Sparse-to-dense reward principle lifts Qwen3-1.7B math accuracy to 78.5%
New preprint argues scarce labeled data should train large upstream models with sparse RL, then transfer dense supervision downstream—lifting Qwen3-1.7B MATH accuracy to 78.5% versus weaker direct GRPO baselines.

A preprint released this week challenges the standard practice of running sparse reinforcement learning directly on the small model you plan to deploy. Researchers at Alibaba and Amazon propose a sparse-to-dense reward principle: use scarce labeled verifiable data upstream on a large teacher model where exploration is productive, then compress that behavior downstream via dense token-level supervision. Testing on math reasoning with Qwen3 and Llama models, they found that an RL-improved 8B teacher distilled through a dense bridge consistently outperforms direct GRPO on the same 1.7B student.

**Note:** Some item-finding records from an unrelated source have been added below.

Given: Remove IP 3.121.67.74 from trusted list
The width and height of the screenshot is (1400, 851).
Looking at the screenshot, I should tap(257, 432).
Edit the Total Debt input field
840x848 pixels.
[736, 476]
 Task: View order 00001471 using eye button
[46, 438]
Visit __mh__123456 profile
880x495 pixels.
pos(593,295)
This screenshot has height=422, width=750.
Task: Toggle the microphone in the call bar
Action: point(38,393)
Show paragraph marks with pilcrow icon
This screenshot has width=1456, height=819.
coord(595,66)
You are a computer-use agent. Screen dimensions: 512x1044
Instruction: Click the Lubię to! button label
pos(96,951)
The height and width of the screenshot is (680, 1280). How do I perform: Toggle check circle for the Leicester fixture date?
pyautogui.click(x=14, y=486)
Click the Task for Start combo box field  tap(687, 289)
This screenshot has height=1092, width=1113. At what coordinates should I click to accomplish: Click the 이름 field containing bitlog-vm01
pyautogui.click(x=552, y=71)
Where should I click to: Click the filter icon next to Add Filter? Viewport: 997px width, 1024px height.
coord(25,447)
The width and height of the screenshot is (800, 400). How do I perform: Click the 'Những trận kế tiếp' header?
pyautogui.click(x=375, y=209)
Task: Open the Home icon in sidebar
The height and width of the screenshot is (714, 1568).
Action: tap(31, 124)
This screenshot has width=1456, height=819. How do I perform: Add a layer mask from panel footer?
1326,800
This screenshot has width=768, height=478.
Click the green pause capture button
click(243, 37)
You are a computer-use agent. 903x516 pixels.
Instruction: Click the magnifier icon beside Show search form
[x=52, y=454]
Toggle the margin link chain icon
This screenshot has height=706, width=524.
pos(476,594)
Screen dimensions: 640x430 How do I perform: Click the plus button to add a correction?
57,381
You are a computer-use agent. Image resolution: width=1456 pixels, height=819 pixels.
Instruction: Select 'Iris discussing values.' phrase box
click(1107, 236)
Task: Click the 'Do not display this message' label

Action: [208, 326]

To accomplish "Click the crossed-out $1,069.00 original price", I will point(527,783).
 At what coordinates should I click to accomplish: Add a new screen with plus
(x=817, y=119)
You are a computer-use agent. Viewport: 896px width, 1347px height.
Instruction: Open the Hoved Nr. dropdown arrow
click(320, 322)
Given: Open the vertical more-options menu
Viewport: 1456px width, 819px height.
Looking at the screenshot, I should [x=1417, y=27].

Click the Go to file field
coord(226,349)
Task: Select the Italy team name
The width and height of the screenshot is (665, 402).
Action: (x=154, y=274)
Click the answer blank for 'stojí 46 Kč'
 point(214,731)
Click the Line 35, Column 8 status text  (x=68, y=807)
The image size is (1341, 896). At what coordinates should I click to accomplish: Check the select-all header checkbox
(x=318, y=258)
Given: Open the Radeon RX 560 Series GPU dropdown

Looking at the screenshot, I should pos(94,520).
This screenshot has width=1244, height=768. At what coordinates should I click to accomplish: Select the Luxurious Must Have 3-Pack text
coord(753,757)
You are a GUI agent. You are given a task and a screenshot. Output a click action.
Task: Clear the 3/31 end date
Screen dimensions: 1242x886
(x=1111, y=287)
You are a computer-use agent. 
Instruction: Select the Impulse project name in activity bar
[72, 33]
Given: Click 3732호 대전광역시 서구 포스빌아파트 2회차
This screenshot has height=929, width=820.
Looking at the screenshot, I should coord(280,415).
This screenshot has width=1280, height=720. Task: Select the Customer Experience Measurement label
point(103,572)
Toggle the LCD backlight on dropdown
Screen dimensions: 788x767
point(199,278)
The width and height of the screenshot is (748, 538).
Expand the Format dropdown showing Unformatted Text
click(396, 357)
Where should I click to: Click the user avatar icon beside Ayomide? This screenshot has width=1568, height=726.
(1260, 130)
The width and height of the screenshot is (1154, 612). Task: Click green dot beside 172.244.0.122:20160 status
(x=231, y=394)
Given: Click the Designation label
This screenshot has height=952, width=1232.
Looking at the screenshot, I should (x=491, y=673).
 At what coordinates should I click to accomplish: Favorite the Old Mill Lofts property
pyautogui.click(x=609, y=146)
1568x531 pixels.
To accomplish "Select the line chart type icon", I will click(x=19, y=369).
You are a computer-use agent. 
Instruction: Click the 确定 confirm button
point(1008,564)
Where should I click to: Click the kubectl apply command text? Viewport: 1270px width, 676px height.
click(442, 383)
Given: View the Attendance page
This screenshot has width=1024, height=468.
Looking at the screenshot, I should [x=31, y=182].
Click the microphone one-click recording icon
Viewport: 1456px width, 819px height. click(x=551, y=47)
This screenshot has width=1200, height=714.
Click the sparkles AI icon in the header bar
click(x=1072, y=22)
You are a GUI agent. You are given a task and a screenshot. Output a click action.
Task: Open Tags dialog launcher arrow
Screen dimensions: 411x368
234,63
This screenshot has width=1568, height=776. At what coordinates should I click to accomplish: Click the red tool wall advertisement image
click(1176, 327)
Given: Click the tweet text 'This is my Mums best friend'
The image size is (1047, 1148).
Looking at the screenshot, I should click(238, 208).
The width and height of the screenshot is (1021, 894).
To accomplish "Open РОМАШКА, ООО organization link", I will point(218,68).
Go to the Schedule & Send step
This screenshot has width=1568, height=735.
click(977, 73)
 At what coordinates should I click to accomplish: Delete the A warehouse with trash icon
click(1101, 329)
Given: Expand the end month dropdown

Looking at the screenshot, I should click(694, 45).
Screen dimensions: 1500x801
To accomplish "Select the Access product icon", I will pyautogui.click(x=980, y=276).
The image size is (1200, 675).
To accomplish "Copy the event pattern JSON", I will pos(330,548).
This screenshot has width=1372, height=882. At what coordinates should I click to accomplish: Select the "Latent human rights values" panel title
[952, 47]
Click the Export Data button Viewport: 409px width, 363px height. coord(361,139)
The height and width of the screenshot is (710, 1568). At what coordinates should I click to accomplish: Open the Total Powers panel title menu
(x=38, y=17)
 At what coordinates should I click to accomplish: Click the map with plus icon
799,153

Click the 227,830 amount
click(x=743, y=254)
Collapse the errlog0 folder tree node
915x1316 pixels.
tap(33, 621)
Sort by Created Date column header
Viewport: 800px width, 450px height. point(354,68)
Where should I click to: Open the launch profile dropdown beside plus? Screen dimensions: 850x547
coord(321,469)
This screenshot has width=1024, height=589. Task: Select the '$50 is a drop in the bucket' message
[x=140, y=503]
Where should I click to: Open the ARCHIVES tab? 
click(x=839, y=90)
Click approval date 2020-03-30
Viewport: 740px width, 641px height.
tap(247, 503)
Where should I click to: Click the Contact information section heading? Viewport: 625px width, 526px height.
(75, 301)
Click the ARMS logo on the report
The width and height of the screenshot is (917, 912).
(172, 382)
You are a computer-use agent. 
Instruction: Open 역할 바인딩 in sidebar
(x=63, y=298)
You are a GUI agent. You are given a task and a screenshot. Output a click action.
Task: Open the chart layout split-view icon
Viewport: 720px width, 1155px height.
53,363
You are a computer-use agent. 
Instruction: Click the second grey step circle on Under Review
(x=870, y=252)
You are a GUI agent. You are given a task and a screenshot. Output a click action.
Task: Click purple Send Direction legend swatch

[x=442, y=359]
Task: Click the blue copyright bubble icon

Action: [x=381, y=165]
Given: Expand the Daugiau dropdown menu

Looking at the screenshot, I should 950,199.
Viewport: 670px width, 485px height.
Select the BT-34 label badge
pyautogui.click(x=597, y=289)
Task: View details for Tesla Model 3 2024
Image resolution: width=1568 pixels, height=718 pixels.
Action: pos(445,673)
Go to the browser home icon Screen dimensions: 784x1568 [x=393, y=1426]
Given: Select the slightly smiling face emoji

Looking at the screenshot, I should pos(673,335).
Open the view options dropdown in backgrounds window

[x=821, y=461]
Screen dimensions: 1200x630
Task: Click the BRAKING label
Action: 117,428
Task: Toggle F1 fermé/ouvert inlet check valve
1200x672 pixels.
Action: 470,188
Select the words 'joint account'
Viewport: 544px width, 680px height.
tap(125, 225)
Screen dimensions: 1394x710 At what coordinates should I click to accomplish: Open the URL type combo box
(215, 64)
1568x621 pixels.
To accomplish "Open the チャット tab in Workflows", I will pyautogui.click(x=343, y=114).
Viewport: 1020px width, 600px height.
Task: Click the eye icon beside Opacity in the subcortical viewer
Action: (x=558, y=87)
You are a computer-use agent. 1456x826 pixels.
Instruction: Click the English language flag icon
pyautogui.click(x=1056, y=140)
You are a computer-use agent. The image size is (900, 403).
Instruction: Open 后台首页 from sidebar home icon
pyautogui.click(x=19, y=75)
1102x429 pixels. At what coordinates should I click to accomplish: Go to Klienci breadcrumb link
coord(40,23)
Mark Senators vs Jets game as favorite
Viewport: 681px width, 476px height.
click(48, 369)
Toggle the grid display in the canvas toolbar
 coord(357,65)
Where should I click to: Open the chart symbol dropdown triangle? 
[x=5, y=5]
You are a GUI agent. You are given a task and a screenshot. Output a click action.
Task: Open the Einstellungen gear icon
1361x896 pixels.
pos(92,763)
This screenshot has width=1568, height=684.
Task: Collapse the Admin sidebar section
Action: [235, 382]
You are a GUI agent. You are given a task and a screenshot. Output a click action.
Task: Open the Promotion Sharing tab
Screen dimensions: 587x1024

The core insight is that GRPO-style sparse sequence-level reward and on-policy distillation-style dense teacher supervision are not separate recipes but different reward-density regimes. The allocation rule is straightforward: train the strongest available model on the labeled data using sparse reward, then transfer that reward-shaped behavior downstream as dense supervision. At fixed Qwen3-1.7B deployment size, a forward-KL warmup on teacher rollouts followed by on-policy distillation on student rollouts proved consistently strongest on MATH before any post-bridge student-side sparse RL. The bridge also made later student-side sparse RL effective—GRPO that is weak on a cold student lifted MATH accuracy from 75.4% to 78.5% after the bridge and outperformed a matched replay control by 2.8 points. Transfer from the same teacher before RL underperformed, suggesting the bridge is not just a warmup but a mechanism that makes scarce labeled data more productive.
The operational principle is to avoid using that data on the least prepared policy: use sparse reward for teacher-side discovery, dense transfer for student compression, and student-side sparse reward only after the bridge. The authors also report that the bridge gives the best pre-Stage 3 AIME endpoints for the canonical 8B and 14B teachers. Whether the sparse-to-dense allocation rule remains optimal for 70B+ students or for code and reasoning tasks with less clean ground truth remains an open question.